◆ PROBLEM ◆
Copy out the following lines word for word, everything from the line containing "This screenshot has width=1366, height=1059." down to the line containing "(469, 329).", with both of those lines included.

:: SUPPLIED RECORDS ::

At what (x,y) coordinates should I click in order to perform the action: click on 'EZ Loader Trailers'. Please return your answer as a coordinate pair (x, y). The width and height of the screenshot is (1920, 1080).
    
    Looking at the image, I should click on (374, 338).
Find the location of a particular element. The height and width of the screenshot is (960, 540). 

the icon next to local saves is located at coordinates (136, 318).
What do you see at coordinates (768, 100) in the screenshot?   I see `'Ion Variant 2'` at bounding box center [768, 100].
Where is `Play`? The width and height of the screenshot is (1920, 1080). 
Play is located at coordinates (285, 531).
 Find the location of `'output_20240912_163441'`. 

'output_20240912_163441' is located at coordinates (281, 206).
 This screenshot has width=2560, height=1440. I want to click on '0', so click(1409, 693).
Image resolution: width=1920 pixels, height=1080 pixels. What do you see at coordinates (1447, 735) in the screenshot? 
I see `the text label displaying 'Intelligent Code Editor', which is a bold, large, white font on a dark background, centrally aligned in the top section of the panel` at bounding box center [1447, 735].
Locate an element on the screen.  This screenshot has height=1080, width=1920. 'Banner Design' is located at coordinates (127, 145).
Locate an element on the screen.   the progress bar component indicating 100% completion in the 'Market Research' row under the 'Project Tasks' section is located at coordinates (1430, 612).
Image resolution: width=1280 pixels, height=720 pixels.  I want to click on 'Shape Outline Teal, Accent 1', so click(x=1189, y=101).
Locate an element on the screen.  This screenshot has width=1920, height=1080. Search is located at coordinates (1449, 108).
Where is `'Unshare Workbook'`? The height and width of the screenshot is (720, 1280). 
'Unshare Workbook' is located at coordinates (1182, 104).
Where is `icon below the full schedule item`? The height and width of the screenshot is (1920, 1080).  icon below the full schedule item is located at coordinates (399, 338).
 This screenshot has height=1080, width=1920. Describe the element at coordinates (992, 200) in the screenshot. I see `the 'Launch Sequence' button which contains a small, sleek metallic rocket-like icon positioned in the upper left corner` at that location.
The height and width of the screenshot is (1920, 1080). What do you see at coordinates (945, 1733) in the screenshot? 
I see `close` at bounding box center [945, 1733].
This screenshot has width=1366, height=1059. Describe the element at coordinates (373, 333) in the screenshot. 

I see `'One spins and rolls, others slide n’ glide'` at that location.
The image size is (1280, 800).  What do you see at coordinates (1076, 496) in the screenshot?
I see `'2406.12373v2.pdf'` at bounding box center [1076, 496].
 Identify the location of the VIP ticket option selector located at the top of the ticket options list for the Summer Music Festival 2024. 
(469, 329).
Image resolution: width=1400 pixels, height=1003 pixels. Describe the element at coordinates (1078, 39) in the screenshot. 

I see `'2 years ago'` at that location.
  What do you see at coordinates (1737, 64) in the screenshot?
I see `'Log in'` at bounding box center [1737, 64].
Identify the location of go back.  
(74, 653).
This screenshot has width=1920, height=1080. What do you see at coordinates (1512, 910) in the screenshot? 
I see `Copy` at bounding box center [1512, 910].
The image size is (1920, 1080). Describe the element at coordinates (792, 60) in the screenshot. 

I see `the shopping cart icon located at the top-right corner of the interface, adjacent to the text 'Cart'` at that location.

:::

◆ TASK RESPONSE ◆
This screenshot has width=1366, height=1059. Describe the element at coordinates (373, 333) in the screenshot. 

I see `'One spins and rolls, others slide n’ glide'` at that location.
The image size is (1280, 800).  What do you see at coordinates (1076, 496) in the screenshot?
I see `'2406.12373v2.pdf'` at bounding box center [1076, 496].
 Identify the location of the VIP ticket option selector located at the top of the ticket options list for the Summer Music Festival 2024. 
(469, 329).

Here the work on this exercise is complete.